Mas quando se considera o retorno sobre o patrimônio do conjunto das estatais (relação entre o lucro e o patrimônio líquido médio), o indicador é de apenas 7%, e no retorno sobre os ativos (relação entre o lucro e o ativo total médio) o resultado é de 1% - ambos inferiores ao custo de oportunidade, considerando o custo de rolagem da dívida. "Isso mostra que, de fato, a eficiência das estatais é muito baixa", disse Mac Cord.
Salários
O levantamento traz ainda um perfil dos empregados das estatais. Hoje, são 460.195 empregados, dos quais 63% homens e 37% mulheres. Desse universo, 3,46% são de pessoas com deficiência. A maioria, formada por 251.711 funcionários, tem entre 31 e 45 anos. O tempo de serviço médio é de 14 anos.
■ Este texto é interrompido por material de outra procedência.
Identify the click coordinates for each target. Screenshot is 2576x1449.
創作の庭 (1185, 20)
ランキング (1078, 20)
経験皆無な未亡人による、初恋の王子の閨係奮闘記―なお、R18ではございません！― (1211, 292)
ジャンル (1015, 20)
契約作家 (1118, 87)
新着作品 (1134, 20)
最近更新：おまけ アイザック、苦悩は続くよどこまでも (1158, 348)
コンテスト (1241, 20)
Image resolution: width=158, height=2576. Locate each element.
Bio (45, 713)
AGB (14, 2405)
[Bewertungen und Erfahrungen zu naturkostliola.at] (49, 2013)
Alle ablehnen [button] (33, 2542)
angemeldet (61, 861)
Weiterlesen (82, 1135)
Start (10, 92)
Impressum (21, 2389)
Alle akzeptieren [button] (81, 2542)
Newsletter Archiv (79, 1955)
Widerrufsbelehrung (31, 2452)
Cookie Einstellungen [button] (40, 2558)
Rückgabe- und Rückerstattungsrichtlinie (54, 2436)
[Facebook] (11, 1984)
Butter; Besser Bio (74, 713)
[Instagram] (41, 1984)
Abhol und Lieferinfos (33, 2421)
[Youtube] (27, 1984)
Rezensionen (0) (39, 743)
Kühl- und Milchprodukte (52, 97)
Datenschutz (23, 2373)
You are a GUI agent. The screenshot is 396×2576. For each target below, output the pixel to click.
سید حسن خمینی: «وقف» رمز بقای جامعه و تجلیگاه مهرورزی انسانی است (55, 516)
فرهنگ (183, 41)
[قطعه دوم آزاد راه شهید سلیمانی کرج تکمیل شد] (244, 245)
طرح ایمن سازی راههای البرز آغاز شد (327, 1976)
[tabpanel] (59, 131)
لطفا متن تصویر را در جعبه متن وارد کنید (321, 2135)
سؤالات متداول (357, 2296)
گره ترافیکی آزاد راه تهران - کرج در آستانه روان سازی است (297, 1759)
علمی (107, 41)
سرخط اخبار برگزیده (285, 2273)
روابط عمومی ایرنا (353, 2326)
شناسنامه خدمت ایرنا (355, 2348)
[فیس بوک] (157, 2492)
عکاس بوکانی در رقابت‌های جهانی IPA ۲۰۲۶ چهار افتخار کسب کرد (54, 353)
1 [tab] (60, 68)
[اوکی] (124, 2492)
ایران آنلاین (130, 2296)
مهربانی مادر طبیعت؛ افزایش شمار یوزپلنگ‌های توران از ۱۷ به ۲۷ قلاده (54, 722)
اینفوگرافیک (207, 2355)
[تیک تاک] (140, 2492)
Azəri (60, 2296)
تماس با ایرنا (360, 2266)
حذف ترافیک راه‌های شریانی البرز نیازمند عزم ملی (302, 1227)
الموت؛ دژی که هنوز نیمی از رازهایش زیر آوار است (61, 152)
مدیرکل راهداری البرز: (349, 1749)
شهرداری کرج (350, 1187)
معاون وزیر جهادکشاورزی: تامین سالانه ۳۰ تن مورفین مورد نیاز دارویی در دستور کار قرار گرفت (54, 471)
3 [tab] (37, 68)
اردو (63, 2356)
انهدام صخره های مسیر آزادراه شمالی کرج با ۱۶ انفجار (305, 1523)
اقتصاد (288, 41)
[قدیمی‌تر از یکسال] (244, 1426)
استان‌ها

Ao todo, as estatais gastaram R$ 96,6 bilhões em despesas com pessoal em 2020. A remuneração paga aos empregados varia conforme a empresa. Os honorários dos presidentes podem chegar a R$ 2,9 milhões por ano. Já os maiores salários médios são pagos na PPSA, estatal responsável por gerir os contratos de partilha oriundos de leilões do pré-sal, de R$ 34 mil. No BNDES, a remuneração média é de R$ 31 mil; na Petrobras, R$ 25 mil; na Codevasf, quase R$ 21 mil; na Finep, R$ 20 mil; e na Embrapa, R$ 20 mil também.
Plano de saúde
Os benefícios também são diferenciados conforme a estatal. O BNDES custeia 100% do plano de saúde de seus empregados, aposentados e dependentes. São 10.034 pessoas - 4.219 titulares e 5.815 dependentes - que custaram R$ 177,3 milhões no ano passado.
A Caixa, por sua vez, é responsável por 77% do plano de saúde dos empregados, cujo custo foi de 1,5 bilhão no ano passado. O universo de titulares e dependentes foi de 284.566 pessoas. No BB, que custeia 58% do plano de saúde, são 420.644 beneficiários, que custaram R$ 2 bilhões.
Os Correios pagam 68% do custo dos planos para 265.975 pessoas, um gasto de R$ 1,5 bilhão. A Eletrobras custeia 92% do plano dos 43.823 beneficiários e gastou R$ 399, milhões. A Petrobras, por sua vez, foi responsável por 73% do custo do plano de 276.815 beneficiários, e gastou R$ 2 bilhões no ano passado.
Previdência
O BNDES também se destaca no plano de previdência complementar. É a única estatal que ainda mantém um plano com benefício definido - ou seja, que precisa pagar um valor fixo mesmo que os rendimentos dos investimentos não alcancem a meta. Quando isso acontece, metade da contribuição é paga pelos beneficiários e a outra metade pela empresa. São 4.851 participantes, dos quais 2.535 ativos e 2.316 assistidos, com patrimônio de R$ 14,7 bilhões e déficit técnico acumulado de R$ 1,3 bilhão.
Até 2000, a legislação estabelecia paridade nas contribuições para empregados e estatais - ou seja, para cada R$ 1 aplicado pelo funcionário, a empresa aplicava o mesmo valor, sem limite para contribuição. Atualmente, o teto é de até 50%.